There was something in the Vogue Theater about the lamps or lighting; I am trying to remember it. In the foyer, right of the concession stand was an open space, then a little right was a corridor. On the back wall of the corridor were some sconces, and it may have been that the back wall arced in a bit as it went along, and/or there was a slight rise in the corridor as one proceeded along; not sure. The corridor was not wide. You entered the house through any of maybe three or four doors on the west. Inside along the side walls were the same type of sconces as in the corridor, if I remember correctly. I am not sure if the sconces extended along the back wall inside the house; it’s a possibility. I do think originally there was a sense of continuity to the interior Vogue Theater design to match the neighborhood French design, but they kept it understated. The Vogue was not without a quality and a theme of its own. I seem to recall that lit sconces had a yellow effect or glow.
I know that I always liked to sit in the second or third row center back from the open cross aisle. This was a little forward of perfectly centered, maybe there were 12 rows in the back half of the house, maybe more. I am not sure if there was a balcony of seats above, nor can I distinctly remember if there was a discrete stairwell in the foyer to the left of the concession stand. Not one to the right anyway.
I am unsure in my memory how tall a building the Vogue Theater itself was; whether there was a second level or enough height to accomodate a balcony inside. Maybe it was just the project booth above the back wall. For some reason, and I could be incorrect, but I think the lighting effect extended to one or more modest but pretty chandeliers over the front bank of rows. This theater was designed to hold its own in what had once been a specialty neighborhood. I don’t remember any niches and corniches present.

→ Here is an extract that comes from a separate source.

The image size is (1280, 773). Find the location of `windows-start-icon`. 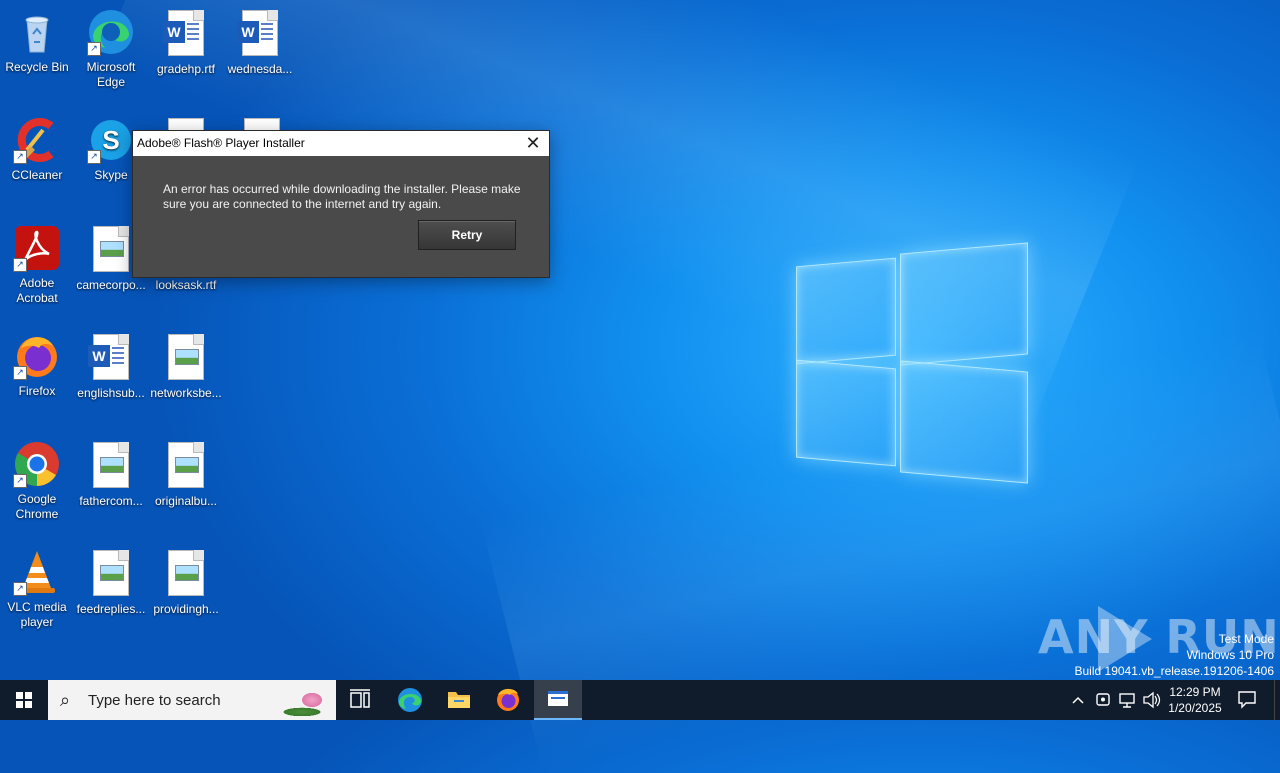

windows-start-icon is located at coordinates (24, 700).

I do remember the entrance door to the south of the theater that led up a flight of stairs to a dancehall above. As we came out of the theater at night after dark, we would turn right toward the south to turn the corner on Grace, and you could hear voices and laughter and music above and just various sounds back then that gave the street some pedestrian life. Sometimes the windows in the dancehall were open; there was little air conditioning then, so it was a louder sound, esp. on Saturday nights.
I don’t think children were quite sure at that stage just what element held sway in the dancehall. Later, my memory is that the movie house was closed but the dance hall was still active and you could tell that as you rode past on the bus. Remember the Aragon was a famous northside ballroom, further north. And beginning in the ‘20s, if not earlier, there were other dancehalls, all proper, in some number, though not as large as the Aragon. Then in a few years, I think the dance hall fell off. I remember hearing of the fire, and seeing the structure after it was closed. I don’t think the Vogue theater came down right away, but it eventually did; I asked about it.